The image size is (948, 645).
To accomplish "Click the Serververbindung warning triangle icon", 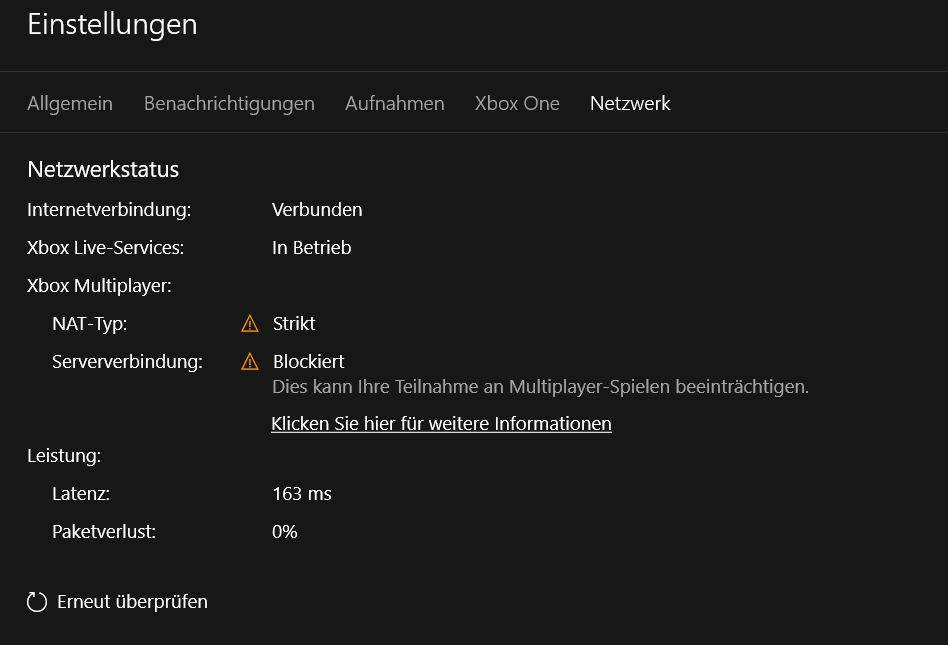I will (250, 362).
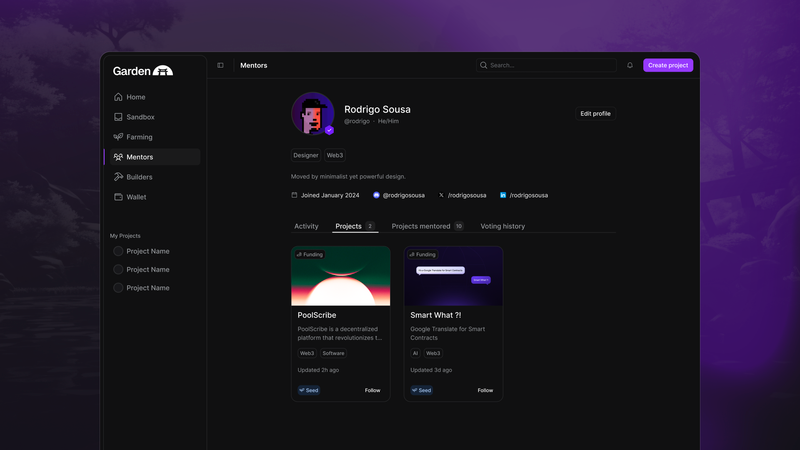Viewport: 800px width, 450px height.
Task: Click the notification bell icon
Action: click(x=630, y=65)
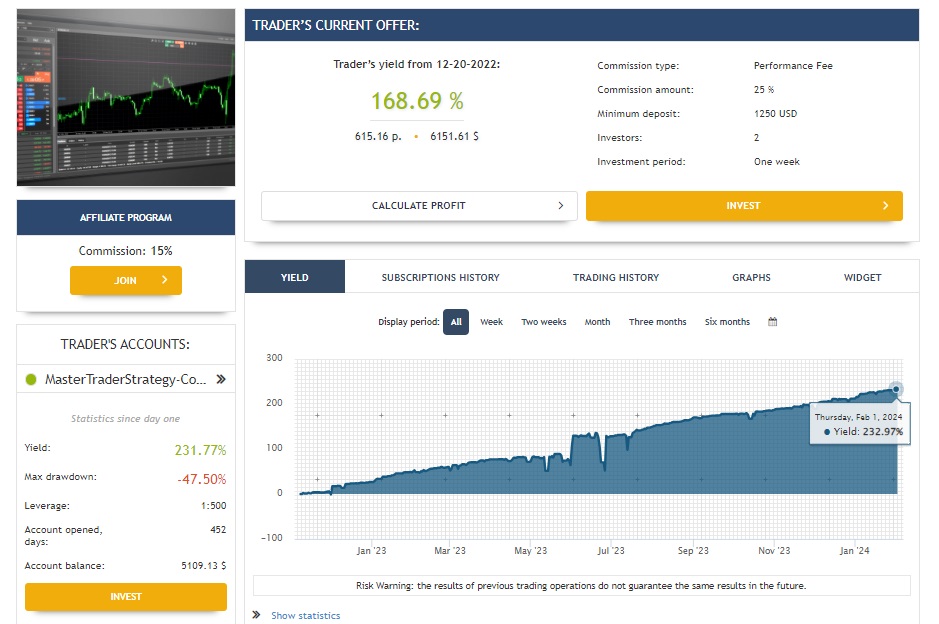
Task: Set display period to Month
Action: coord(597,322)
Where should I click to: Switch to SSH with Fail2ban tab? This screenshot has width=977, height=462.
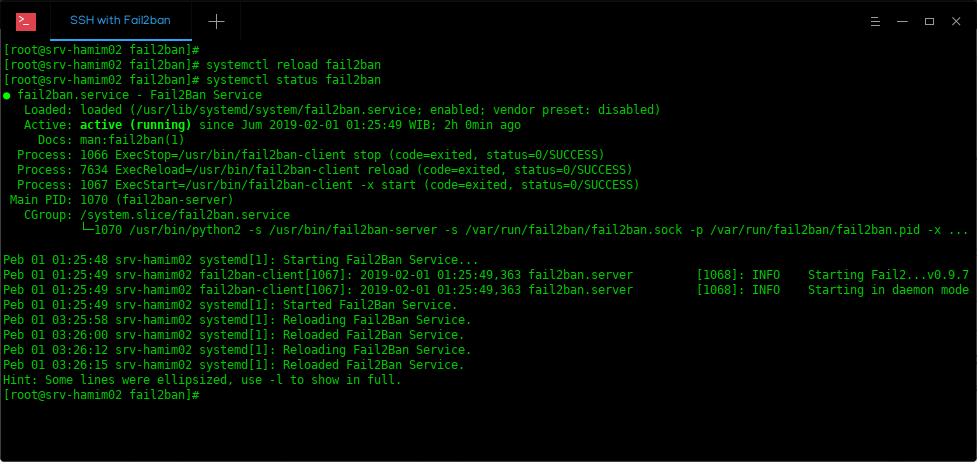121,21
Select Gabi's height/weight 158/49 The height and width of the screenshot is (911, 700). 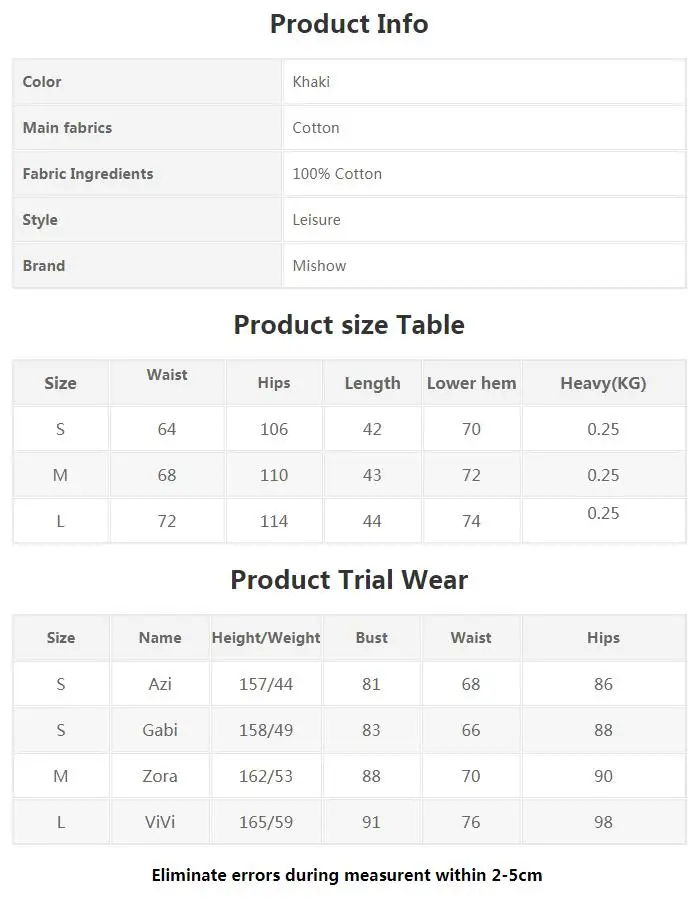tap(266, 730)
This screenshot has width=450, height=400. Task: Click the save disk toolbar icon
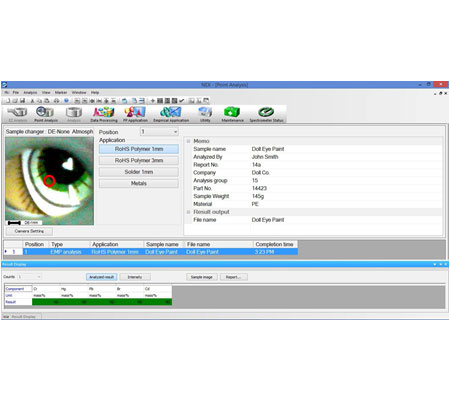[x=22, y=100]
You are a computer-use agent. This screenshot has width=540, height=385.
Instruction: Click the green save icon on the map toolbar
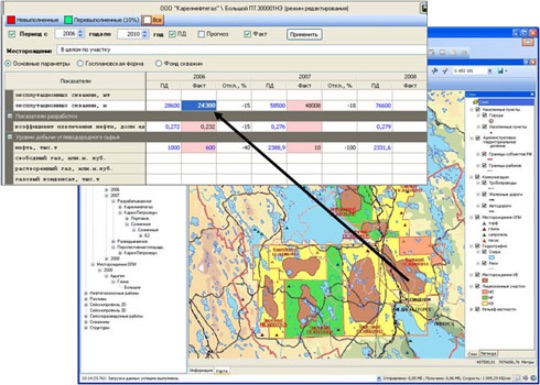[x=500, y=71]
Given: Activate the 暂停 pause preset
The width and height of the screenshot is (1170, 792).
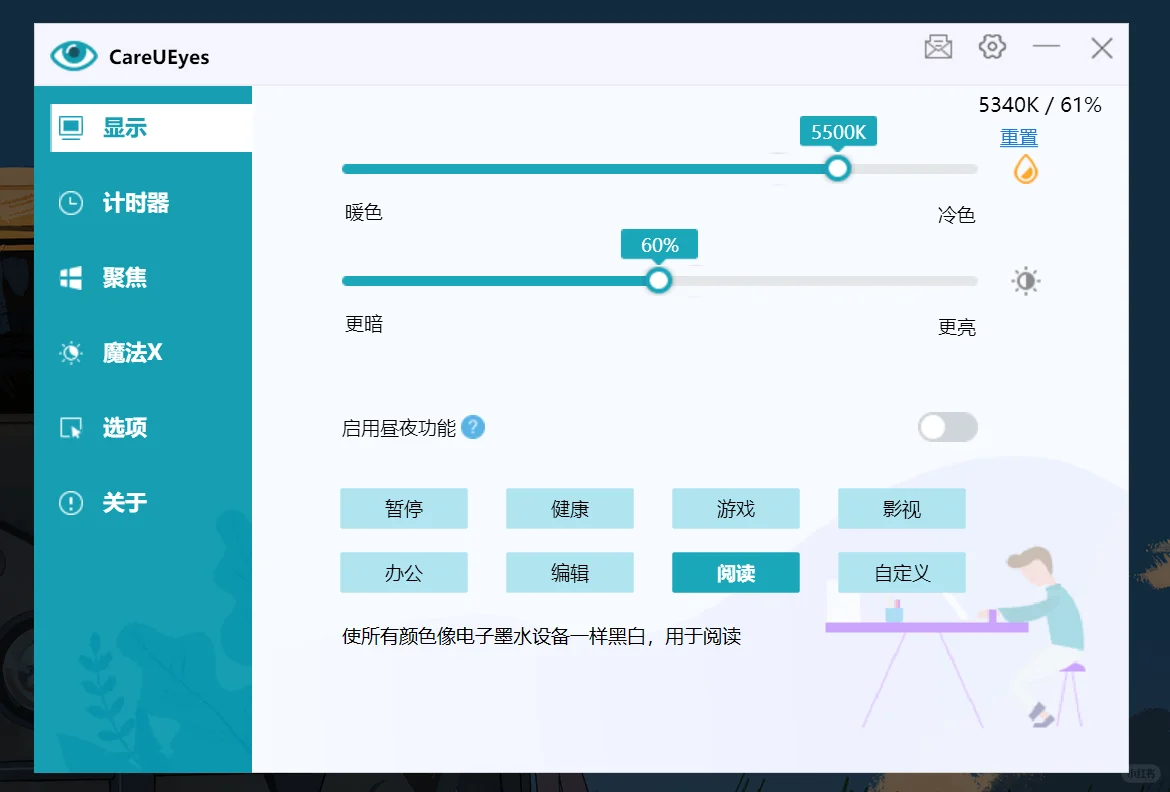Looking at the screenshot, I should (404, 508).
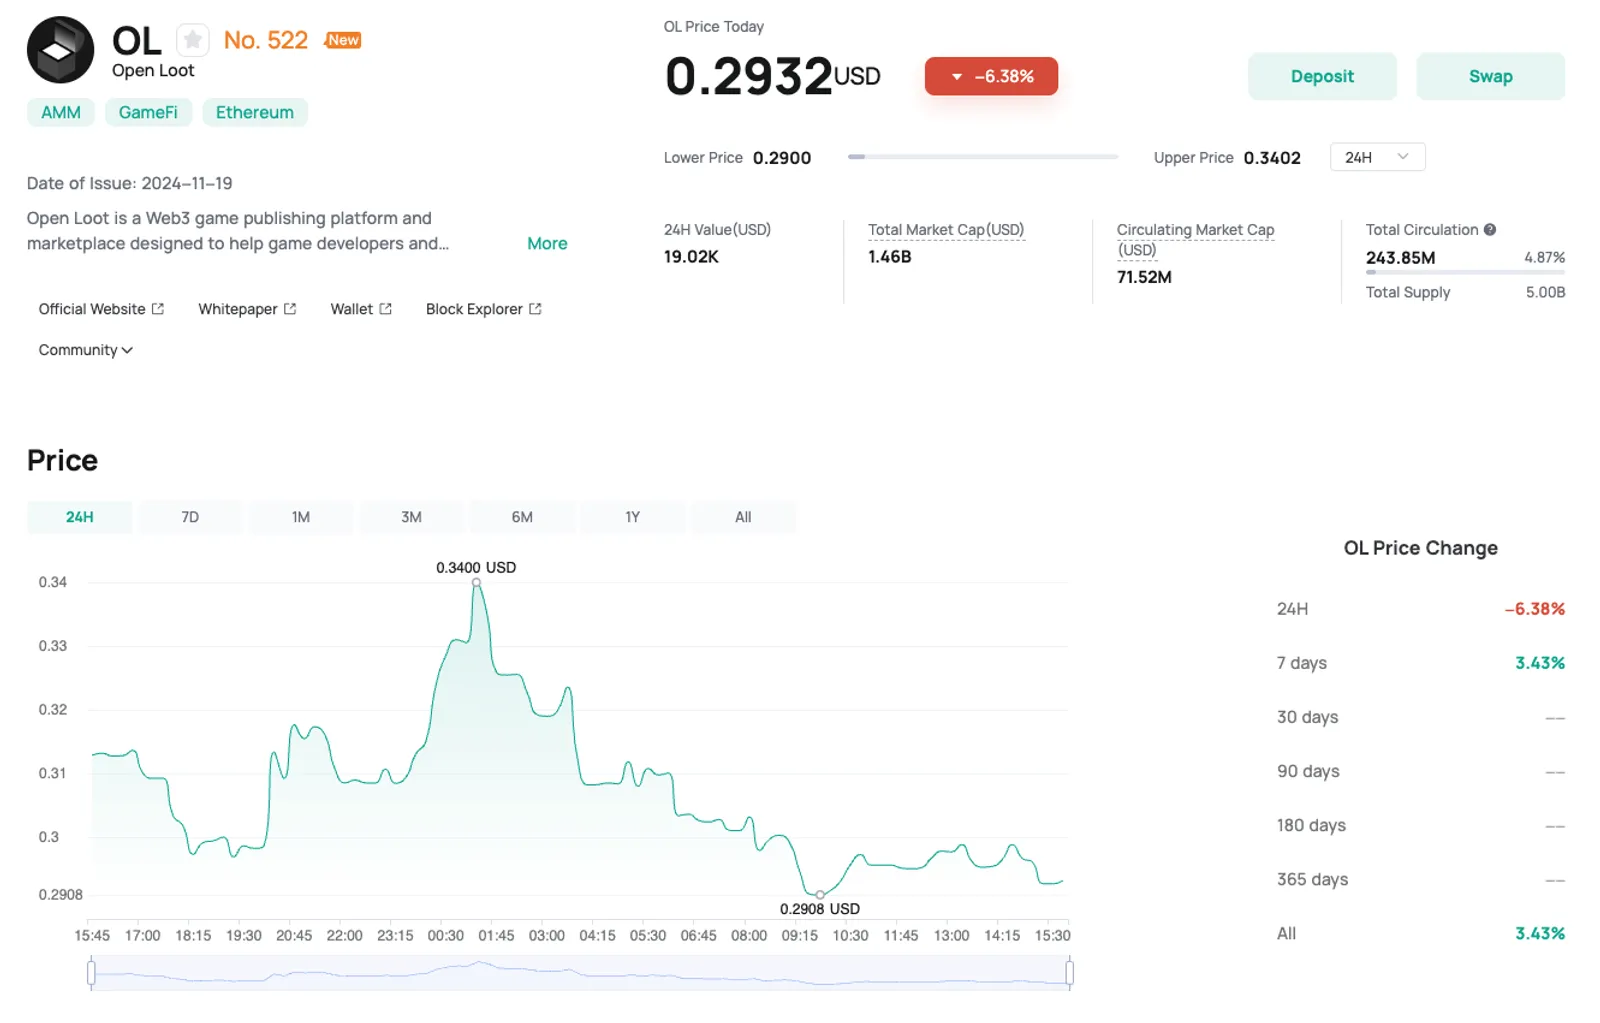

■ ■ ■ ■ ■

* What this task involves
Transcribe exactly, and only, the lines from the one with "Instruction: Click the" through the final line of the data above. The pictures stay out.

* Written answer
Instruction: Click the green save icon on the map toolbar
[x=500, y=71]
Given: Activate the 暂停 pause preset
The width and height of the screenshot is (1170, 792).
Looking at the screenshot, I should (404, 508).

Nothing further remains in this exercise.